"Rather more than nine-tenths of it, I should say."
"How dreadfully tiresome it must become! Of course, when one is seeing things for the first time it is very interesting; but I should imagine the car-window point of view would become hackneyed in a very little while."
"It does; and it is pathetically unsatisfying if one care for anything more than a glimpse of things. I have gone up and down in my district for four years, and yet I know nothing of the country or the people outside of a narrow ribbon here and there with a railway line in the centre."

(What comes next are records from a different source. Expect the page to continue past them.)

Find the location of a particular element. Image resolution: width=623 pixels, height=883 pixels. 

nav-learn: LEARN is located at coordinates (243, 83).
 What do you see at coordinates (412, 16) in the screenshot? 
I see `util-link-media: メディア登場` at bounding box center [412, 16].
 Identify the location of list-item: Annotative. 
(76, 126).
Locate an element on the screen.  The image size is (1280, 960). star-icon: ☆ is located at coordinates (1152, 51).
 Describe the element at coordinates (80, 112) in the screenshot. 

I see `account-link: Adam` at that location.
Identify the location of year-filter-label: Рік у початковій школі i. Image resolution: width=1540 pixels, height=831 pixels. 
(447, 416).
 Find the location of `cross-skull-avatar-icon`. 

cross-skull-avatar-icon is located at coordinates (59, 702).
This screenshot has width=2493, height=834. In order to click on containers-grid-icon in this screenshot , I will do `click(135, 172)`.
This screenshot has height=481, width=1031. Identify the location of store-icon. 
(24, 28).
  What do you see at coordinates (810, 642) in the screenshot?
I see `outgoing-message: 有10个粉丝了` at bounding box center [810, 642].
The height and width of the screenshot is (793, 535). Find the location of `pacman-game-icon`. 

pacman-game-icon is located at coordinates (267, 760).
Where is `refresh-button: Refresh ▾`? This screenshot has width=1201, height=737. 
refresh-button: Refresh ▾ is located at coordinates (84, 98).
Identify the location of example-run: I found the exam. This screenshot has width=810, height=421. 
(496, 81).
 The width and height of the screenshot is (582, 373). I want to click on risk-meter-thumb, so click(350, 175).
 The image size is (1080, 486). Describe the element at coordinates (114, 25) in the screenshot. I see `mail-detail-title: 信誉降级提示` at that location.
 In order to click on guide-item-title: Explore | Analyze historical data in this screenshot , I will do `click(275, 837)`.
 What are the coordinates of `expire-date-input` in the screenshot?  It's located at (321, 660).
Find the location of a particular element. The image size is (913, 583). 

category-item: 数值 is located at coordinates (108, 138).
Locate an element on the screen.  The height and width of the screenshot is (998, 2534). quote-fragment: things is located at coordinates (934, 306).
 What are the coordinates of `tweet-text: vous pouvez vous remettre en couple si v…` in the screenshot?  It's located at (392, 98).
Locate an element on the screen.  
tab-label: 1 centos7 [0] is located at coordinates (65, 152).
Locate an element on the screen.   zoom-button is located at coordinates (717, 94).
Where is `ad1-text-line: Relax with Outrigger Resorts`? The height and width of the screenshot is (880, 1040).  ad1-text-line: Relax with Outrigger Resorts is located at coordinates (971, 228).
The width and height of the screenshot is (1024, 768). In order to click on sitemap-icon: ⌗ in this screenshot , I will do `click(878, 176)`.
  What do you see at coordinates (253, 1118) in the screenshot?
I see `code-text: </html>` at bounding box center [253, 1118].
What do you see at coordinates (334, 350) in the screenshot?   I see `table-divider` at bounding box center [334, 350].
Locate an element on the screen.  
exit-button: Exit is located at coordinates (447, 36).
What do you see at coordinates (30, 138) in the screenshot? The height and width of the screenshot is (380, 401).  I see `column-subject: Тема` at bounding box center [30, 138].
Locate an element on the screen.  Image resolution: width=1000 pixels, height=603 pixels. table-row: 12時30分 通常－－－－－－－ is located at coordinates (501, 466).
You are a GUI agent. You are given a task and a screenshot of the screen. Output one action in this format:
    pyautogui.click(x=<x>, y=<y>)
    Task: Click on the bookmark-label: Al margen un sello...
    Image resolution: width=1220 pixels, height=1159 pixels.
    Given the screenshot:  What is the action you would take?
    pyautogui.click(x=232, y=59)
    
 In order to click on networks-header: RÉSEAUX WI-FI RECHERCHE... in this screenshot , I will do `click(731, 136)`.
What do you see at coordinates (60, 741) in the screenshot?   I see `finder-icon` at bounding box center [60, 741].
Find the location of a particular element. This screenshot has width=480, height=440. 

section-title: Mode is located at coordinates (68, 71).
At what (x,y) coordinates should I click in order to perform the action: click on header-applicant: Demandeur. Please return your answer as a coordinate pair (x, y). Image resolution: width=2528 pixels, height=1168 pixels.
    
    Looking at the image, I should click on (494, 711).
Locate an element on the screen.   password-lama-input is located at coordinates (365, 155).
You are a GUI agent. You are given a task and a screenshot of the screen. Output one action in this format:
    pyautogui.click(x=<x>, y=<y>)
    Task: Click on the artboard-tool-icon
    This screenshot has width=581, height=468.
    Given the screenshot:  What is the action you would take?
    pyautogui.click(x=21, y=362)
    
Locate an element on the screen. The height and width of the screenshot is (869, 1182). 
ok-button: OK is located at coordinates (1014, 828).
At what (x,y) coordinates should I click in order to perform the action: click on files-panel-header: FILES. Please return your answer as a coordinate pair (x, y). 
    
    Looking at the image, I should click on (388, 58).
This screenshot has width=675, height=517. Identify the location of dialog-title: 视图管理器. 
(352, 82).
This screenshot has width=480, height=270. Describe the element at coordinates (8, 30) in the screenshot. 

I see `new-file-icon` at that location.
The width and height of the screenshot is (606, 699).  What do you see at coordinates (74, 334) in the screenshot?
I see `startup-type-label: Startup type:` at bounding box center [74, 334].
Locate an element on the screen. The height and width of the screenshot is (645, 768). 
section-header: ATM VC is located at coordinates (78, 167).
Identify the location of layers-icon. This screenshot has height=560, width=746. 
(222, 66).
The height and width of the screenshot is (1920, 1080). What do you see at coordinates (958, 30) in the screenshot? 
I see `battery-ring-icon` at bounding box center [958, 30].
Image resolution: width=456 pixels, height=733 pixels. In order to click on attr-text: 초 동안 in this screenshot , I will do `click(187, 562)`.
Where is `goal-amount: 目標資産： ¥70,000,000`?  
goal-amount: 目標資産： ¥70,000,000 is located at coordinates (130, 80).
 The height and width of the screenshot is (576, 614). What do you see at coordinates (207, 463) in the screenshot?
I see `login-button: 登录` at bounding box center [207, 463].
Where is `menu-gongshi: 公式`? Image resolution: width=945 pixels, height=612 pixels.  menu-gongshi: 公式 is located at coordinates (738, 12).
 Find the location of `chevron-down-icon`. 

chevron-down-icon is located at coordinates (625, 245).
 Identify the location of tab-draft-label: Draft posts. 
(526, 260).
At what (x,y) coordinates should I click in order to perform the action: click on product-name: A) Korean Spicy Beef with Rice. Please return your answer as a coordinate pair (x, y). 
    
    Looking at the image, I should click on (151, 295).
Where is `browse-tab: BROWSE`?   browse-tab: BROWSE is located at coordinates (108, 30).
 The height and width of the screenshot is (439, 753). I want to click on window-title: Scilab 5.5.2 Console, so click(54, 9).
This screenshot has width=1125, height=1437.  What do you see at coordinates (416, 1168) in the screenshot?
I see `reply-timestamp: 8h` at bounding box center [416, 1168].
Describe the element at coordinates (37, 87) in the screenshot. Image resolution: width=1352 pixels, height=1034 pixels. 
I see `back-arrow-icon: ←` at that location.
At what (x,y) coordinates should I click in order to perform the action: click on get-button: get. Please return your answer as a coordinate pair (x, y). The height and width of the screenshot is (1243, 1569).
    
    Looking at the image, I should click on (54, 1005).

"That is a good thought," Gertrude said. "I have often boasted of having seen the West, but I believe I have only threaded it back and forth a few times."
"That is all any of us do," Brockway asserted. "Our knowledge of the people outside of the railway towns is very limited. I once made a horseback trip through the back counties of East Tennessee, and it was a revelation to me. I never understood until then the truth of the assertion that people who live within sight of a railway all have the 'railway diathesis'."
"Meaning that they lose in originality what they gain in sophistication?" said Gertrude.
"Just that. They become a part of the moving world; and as the railway civilizing process is much the same the country over, they lose their identity as sectional types."
Mrs. Dunham leaned back in her chair and began to make mental notes with queries after them. Mr. Vennor had given her to understand that they were to have a rara avis, served underdone, for dinner; and, in the kindness of her heart, she had determined to see that the "young artisan," as her cousin had called him, was not led on to his own undoing. Now, however, she began to suspect that some one had made a mistake. This young man seemed to be abundantly able to fight his own battles.
"I presume you are very familiar with this part of the country—along your own line, Mr. Brockway," she said, when the waiter came in to lay the plates.
"In the way that I have just indicated, yes. I know so much of its face as you can see from this window. But my knowledge doesn't go much beyond the visible horizon."